Around the World in 36 Minutes

When I first picked up the book Warrior Soul by Chuck Pfarrer, I had a hell of a time getting into the plot. It wasn't for lack of a big bang at the beginning (let me just say "parachute jump - no parachute), or failure to write about something that interested me about his memoir of being a Navy SEAL. In fact, I really don't know what the hold up was. But all that changed about a week ago when I picked the book up once more.

I'm so glued to it I dream about it. I'm nearly done now, but the fascination has not ended.

The greatest concentration of the book is about his deployment in Lebanon in the early 80's. He and his SEAL platoon were stationed there as Peacekeepers in an increasingly hostile environment that only got worse, until it finally climaxed with the car bombing deaths of 240 marines. I was too young to remember it, but the way he has written the chapters are so clear that in my mind I can see the bombed out buildings.

But there's seeing... and there's seeing.

Some people are brave enough to travel around the world to country's that are hostile to any American. I am not one of them. Although I would love to see things with my own two little eyes, it is simply not worth losing my life.

It was the morning of the second dream about dusty dirt roads and bombed out buildings that I remembered that there are ways to see the world without being able to smell the heat in the air or hear the buzz of mosquitoes going up the coast. There was a way to see Lebanon and I was going to do it.

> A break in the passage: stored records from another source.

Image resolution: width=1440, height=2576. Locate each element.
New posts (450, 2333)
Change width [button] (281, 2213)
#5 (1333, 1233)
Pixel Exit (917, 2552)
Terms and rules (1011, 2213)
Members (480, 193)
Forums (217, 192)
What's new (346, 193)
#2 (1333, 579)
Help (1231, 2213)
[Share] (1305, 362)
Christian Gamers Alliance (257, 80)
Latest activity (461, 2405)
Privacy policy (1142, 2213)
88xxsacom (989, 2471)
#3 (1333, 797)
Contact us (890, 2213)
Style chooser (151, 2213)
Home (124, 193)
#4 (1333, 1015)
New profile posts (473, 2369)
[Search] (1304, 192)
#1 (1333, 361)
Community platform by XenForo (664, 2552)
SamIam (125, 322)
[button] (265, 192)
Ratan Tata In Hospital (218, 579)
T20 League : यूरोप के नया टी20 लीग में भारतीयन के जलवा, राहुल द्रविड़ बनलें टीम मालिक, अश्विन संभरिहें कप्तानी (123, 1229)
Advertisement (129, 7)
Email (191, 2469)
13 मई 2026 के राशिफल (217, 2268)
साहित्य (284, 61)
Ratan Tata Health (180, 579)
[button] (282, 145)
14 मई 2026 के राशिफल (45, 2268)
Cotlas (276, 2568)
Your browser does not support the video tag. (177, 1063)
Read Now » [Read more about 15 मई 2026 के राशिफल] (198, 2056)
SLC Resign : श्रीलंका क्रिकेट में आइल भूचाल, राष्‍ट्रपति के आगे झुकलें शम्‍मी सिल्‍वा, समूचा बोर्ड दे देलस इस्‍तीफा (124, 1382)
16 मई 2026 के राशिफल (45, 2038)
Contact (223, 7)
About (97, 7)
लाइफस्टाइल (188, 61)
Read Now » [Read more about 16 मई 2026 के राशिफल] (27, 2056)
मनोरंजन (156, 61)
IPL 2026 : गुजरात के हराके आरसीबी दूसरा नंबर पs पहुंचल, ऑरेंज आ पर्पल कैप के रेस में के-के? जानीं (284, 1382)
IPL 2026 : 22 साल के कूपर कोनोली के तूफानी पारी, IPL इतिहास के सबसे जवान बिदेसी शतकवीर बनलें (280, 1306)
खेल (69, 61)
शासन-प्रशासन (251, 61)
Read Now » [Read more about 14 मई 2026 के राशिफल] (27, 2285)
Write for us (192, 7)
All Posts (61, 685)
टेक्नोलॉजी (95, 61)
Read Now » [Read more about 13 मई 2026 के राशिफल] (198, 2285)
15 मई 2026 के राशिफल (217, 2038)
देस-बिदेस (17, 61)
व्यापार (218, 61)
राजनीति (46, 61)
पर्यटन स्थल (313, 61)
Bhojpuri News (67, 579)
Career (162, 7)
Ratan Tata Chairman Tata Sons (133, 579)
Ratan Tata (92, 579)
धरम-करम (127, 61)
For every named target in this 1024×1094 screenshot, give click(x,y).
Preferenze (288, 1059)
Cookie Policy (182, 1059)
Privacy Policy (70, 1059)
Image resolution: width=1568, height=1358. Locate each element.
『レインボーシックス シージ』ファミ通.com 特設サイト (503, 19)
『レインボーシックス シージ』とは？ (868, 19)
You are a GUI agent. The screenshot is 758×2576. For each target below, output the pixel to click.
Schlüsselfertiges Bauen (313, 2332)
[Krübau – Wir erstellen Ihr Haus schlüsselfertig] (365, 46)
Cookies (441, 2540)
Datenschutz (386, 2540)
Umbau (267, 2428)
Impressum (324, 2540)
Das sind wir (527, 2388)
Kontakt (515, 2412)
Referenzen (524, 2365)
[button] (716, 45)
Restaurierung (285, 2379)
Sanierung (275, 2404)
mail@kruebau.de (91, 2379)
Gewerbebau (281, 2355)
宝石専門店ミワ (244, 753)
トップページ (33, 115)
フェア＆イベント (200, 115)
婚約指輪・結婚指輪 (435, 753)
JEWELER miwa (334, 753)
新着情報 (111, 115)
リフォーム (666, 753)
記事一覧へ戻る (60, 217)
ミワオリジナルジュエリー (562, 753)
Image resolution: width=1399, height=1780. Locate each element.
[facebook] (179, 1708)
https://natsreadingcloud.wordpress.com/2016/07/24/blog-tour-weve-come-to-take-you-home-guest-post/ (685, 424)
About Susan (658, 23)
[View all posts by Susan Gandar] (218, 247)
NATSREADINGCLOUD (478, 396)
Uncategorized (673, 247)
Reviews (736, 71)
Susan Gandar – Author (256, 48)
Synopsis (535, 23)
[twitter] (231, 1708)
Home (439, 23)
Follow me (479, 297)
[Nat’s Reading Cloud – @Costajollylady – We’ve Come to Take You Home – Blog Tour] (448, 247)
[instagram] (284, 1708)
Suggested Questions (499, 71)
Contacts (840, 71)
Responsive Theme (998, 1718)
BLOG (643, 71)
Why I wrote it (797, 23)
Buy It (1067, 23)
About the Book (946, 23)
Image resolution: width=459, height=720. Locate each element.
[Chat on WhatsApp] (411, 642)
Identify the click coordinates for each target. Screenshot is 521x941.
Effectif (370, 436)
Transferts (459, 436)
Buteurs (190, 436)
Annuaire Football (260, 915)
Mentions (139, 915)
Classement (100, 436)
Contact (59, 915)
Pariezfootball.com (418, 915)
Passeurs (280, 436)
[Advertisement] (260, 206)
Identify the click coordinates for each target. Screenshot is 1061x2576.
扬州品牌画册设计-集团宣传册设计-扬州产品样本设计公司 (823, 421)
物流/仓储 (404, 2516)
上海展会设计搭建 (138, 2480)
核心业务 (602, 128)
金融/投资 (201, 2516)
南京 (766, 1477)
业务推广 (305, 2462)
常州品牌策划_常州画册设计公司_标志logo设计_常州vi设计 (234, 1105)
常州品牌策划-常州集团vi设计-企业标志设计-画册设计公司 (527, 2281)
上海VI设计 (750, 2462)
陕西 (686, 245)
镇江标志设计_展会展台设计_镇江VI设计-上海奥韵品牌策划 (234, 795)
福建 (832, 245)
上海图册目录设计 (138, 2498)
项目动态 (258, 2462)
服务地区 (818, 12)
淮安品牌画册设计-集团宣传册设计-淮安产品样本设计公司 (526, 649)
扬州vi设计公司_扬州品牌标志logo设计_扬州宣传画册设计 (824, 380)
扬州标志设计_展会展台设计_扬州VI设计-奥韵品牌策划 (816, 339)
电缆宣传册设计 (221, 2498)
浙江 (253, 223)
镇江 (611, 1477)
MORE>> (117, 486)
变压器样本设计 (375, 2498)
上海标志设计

I logged on to GoogleEarth and let the planet spin until it came to a stand-still miles upward of the land designated as Beirut. Landmarks and photographs positioned approximately where they were taken on the globe. Not a dusty, dirty country as I had imagined, but green and lush and busy. Cars showed in the pictures traversing from here to there.

Sadly, however, there were also pictures of bombed out buildings, and if you zoom in you can see the building tops, some missing.

It has been 20 years since Mr. Pfarrer was deployed into the middle of a war and not much from what he describes looks as though it is the same, but it was still a way for me to look into his mind and maybe, if only virtually, see where he was and what the country looked like then. In some ways, it brings reading to a whole new level.

Now if only they had satellite images from... oh 1880... I could go and see the land of Judith McNaught's books. Travel through Hyde Park. Go from the city townhouses to the castles of the countryside!

Or maybe, I could give Diana Gabaldon's Outlander books a whirl and find Iverness and Edinburgh. Look for the stones an Culloden. Travel the dirt roads Claire and Jamie once walked.

But then I remember that though it is not the same now as then, I can. I can go to Iverness and to Hyde Park. I can visit Culloden and see the war memorial. I can see the castles of the countryside.

And I can do it all, go around the world, in 36 minutes. As many times as I want. No airfare required.

I don't recommend a lot of books. Usually, I recommend authors. But if you ever have a chance to pick up Warrior Soul, it's a wonderfully told story of a man's journey dodging bullets, overriding cynicism, and finding himself.